Task objective: Copy the lines below with every "Instruction" changed to "Goal", leaving everything else untouched.

Material provided:
****************************************

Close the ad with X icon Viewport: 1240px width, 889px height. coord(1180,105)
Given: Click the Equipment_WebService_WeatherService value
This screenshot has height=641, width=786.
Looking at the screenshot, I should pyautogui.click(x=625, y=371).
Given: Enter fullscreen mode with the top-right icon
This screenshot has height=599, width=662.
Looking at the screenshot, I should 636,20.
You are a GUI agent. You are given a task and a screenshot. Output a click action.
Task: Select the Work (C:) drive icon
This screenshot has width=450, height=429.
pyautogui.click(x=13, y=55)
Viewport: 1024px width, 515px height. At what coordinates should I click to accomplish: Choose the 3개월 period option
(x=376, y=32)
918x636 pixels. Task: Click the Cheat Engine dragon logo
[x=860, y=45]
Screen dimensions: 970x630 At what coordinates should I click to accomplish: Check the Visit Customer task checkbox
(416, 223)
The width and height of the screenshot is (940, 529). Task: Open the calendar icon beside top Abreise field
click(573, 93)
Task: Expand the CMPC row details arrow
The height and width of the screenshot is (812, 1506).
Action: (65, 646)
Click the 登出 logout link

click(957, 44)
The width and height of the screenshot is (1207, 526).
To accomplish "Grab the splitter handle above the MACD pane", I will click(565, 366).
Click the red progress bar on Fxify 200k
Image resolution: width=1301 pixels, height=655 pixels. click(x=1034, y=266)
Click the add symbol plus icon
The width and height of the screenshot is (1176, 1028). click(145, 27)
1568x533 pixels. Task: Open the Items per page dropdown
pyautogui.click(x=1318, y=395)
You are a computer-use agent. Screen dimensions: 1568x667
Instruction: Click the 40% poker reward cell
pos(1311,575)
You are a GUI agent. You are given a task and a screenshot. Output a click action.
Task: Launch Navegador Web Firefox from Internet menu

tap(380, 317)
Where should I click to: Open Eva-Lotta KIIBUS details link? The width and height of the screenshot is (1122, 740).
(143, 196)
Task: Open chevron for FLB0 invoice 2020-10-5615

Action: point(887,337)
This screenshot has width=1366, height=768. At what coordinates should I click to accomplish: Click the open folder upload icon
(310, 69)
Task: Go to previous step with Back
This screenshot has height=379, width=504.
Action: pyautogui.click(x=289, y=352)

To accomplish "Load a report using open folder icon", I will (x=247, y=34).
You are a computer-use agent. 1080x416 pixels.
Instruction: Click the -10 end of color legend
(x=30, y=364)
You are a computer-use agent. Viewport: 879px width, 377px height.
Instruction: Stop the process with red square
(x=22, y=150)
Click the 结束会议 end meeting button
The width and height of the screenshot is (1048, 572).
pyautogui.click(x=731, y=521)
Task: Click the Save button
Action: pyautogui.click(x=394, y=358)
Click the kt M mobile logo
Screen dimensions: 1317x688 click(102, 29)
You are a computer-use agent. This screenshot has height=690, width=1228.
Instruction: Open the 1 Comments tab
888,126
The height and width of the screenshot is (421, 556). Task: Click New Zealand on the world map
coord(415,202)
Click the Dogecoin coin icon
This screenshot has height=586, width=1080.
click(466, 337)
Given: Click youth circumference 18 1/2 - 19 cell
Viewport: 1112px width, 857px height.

****************************************

Result:
Close the ad with X icon Viewport: 1240px width, 889px height. coord(1180,105)
Given: Click the Equipment_WebService_WeatherService value
This screenshot has height=641, width=786.
Looking at the screenshot, I should pyautogui.click(x=625, y=371).
Given: Enter fullscreen mode with the top-right icon
This screenshot has height=599, width=662.
Looking at the screenshot, I should 636,20.
You are a GUI agent. You are given a task and a screenshot. Output a click action.
Task: Select the Work (C:) drive icon
This screenshot has width=450, height=429.
pyautogui.click(x=13, y=55)
Viewport: 1024px width, 515px height. At what coordinates should I click to accomplish: Choose the 3개월 period option
(x=376, y=32)
918x636 pixels. Task: Click the Cheat Engine dragon logo
[x=860, y=45]
Screen dimensions: 970x630 At what coordinates should I click to accomplish: Check the Visit Customer task checkbox
(416, 223)
The width and height of the screenshot is (940, 529). Task: Open the calendar icon beside top Abreise field
click(573, 93)
Task: Expand the CMPC row details arrow
The height and width of the screenshot is (812, 1506).
Action: (65, 646)
Click the 登出 logout link

click(957, 44)
The width and height of the screenshot is (1207, 526).
To accomplish "Grab the splitter handle above the MACD pane", I will click(565, 366).
Click the red progress bar on Fxify 200k
Image resolution: width=1301 pixels, height=655 pixels. click(x=1034, y=266)
Click the add symbol plus icon
The width and height of the screenshot is (1176, 1028). click(145, 27)
1568x533 pixels. Task: Open the Items per page dropdown
pyautogui.click(x=1318, y=395)
You are a computer-use agent. Screen dimensions: 1568x667
Goal: Click the 40% poker reward cell
pos(1311,575)
You are a GUI agent. You are given a task and a screenshot. Output a click action.
Task: Launch Navegador Web Firefox from Internet menu

tap(380, 317)
Where should I click to: Open Eva-Lotta KIIBUS details link? The width and height of the screenshot is (1122, 740).
(143, 196)
Task: Open chevron for FLB0 invoice 2020-10-5615

Action: point(887,337)
This screenshot has width=1366, height=768. At what coordinates should I click to accomplish: Click the open folder upload icon
(310, 69)
Task: Go to previous step with Back
This screenshot has height=379, width=504.
Action: pyautogui.click(x=289, y=352)

To accomplish "Load a report using open folder icon", I will (x=247, y=34).
You are a computer-use agent. 1080x416 pixels.
Goal: Click the -10 end of color legend
(x=30, y=364)
You are a computer-use agent. Viewport: 879px width, 377px height.
Goal: Stop the process with red square
(x=22, y=150)
Click the 结束会议 end meeting button
The width and height of the screenshot is (1048, 572).
pyautogui.click(x=731, y=521)
Task: Click the Save button
Action: pyautogui.click(x=394, y=358)
Click the kt M mobile logo
Screen dimensions: 1317x688 click(102, 29)
You are a computer-use agent. This screenshot has height=690, width=1228.
Goal: Open the 1 Comments tab
888,126
The height and width of the screenshot is (421, 556). Task: Click New Zealand on the world map
coord(415,202)
Click the Dogecoin coin icon
This screenshot has height=586, width=1080.
click(466, 337)
Given: Click youth circumference 18 1/2 - 19 cell
Viewport: 1112px width, 857px height.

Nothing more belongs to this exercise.